*RECORDS SHOWN*
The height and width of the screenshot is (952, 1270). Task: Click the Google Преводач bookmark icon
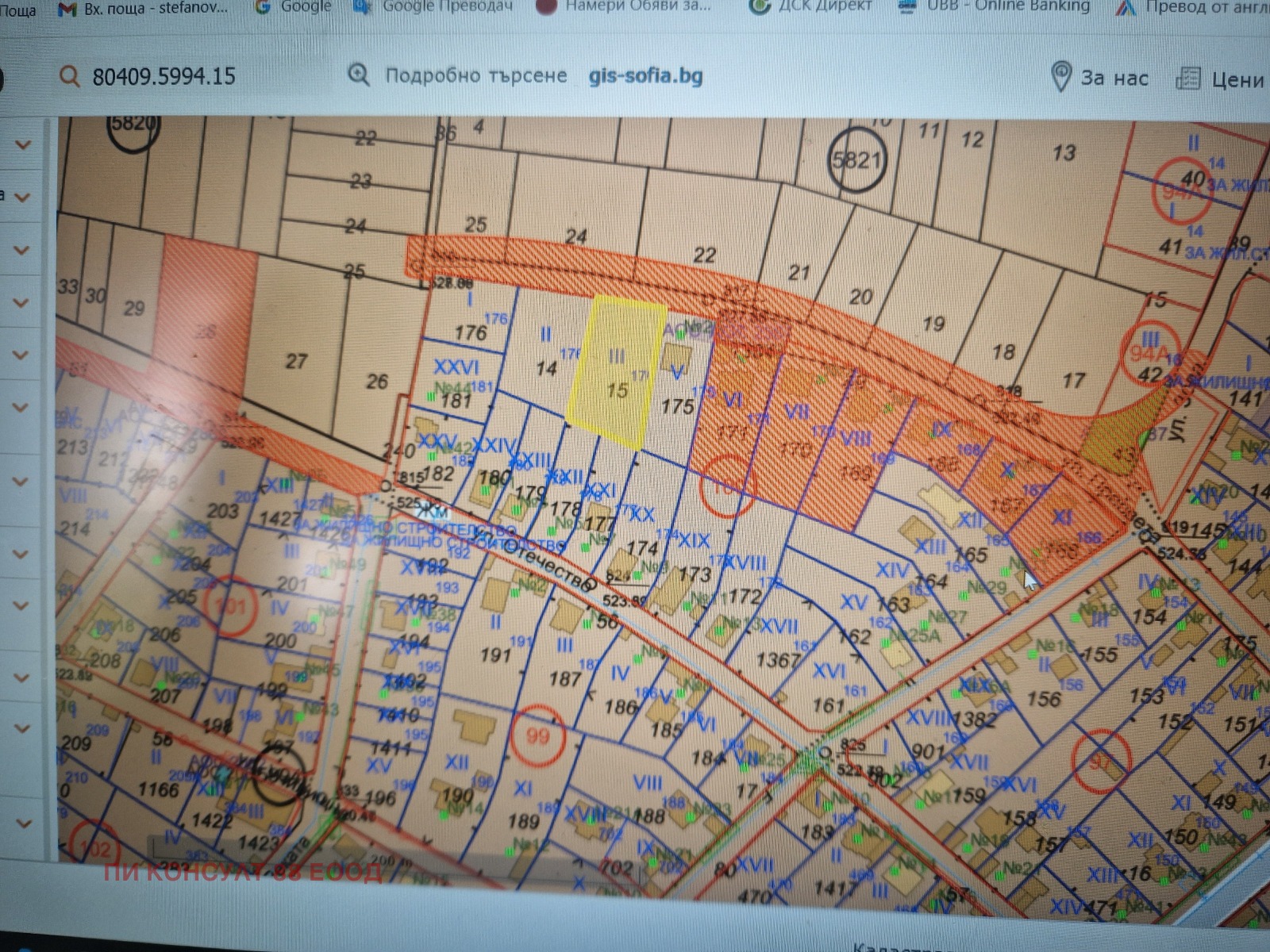(362, 6)
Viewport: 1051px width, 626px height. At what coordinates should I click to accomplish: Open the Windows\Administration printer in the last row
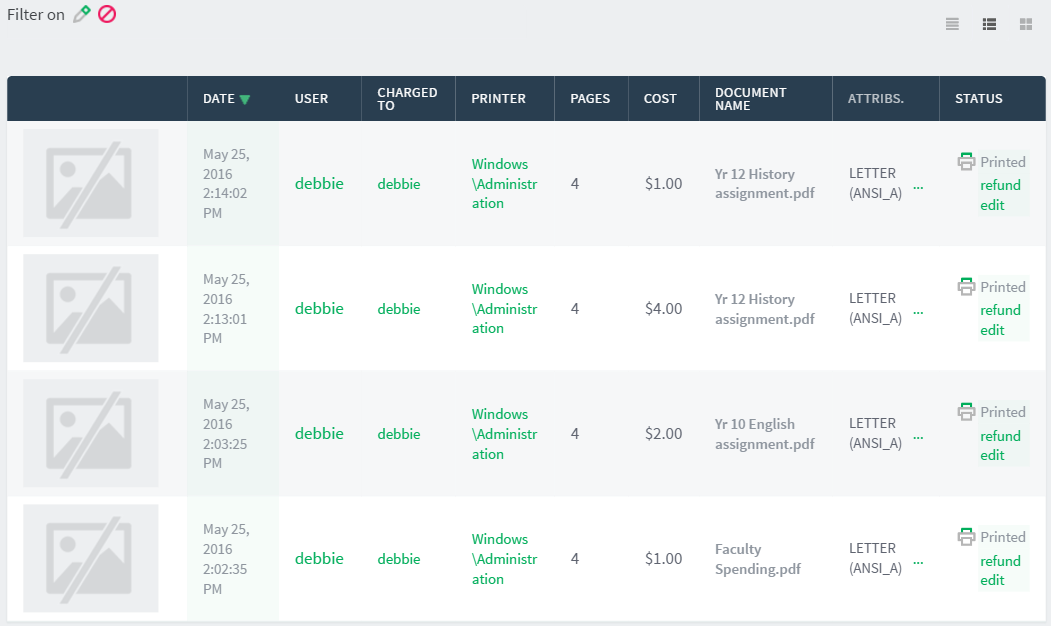(x=504, y=559)
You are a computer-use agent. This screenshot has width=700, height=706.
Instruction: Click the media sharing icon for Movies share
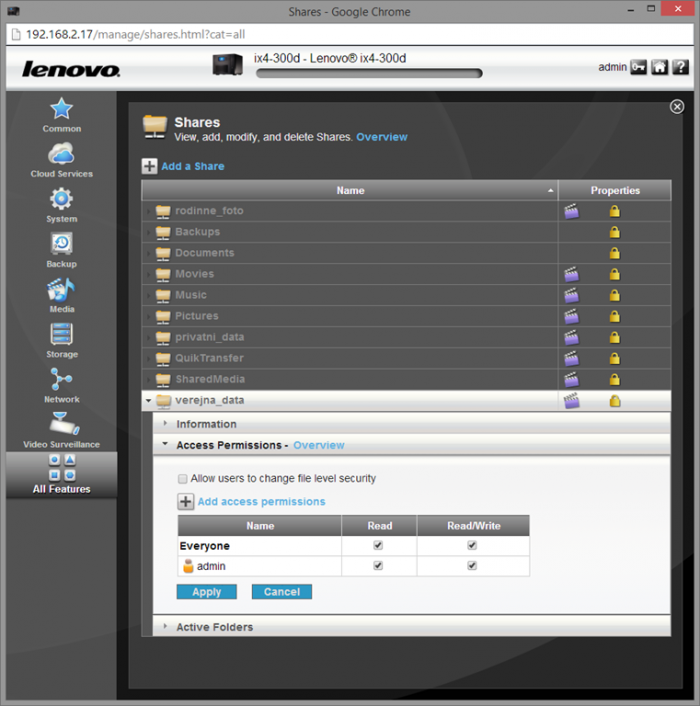pyautogui.click(x=572, y=274)
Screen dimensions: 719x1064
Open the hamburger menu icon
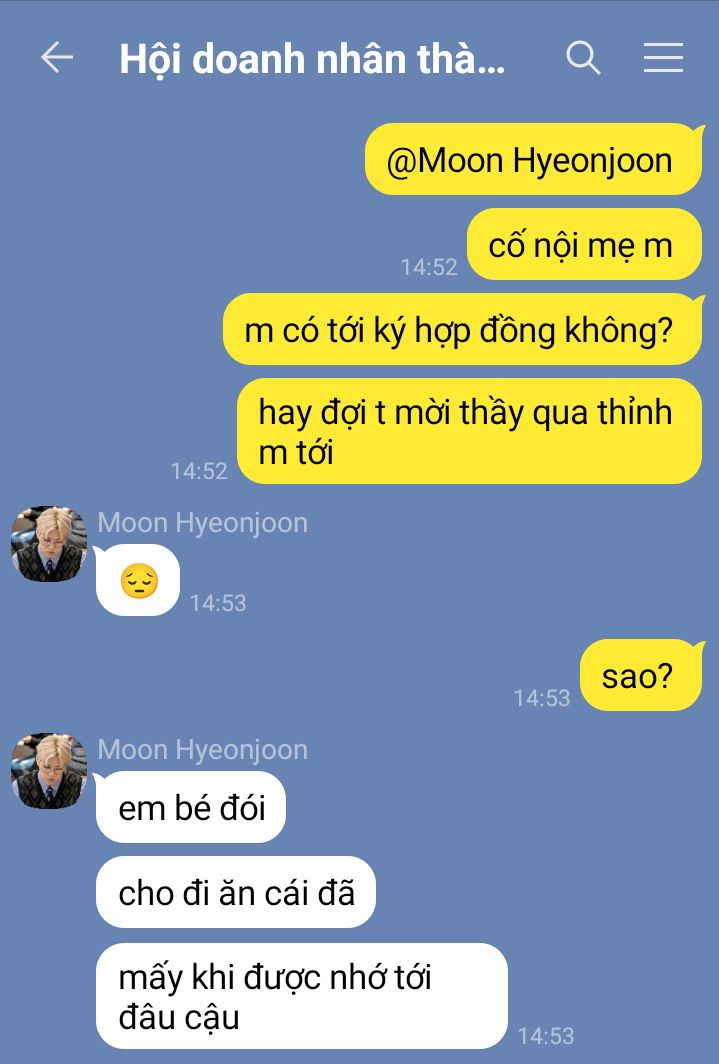point(663,57)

*TASK GOAL*
Find every line in the data above that contains the string "height", with case counting, and copy each of those lines.

*EXERCISE RESPONSE*
The height and width of the screenshot is (952, 1270). Task: Click the Google Преводач bookmark icon
Viewport: 1051px width, 626px height. At what coordinates should I click to accomplish: Open the Windows\Administration printer in the last row
You are a computer-use agent. This screenshot has width=700, height=706.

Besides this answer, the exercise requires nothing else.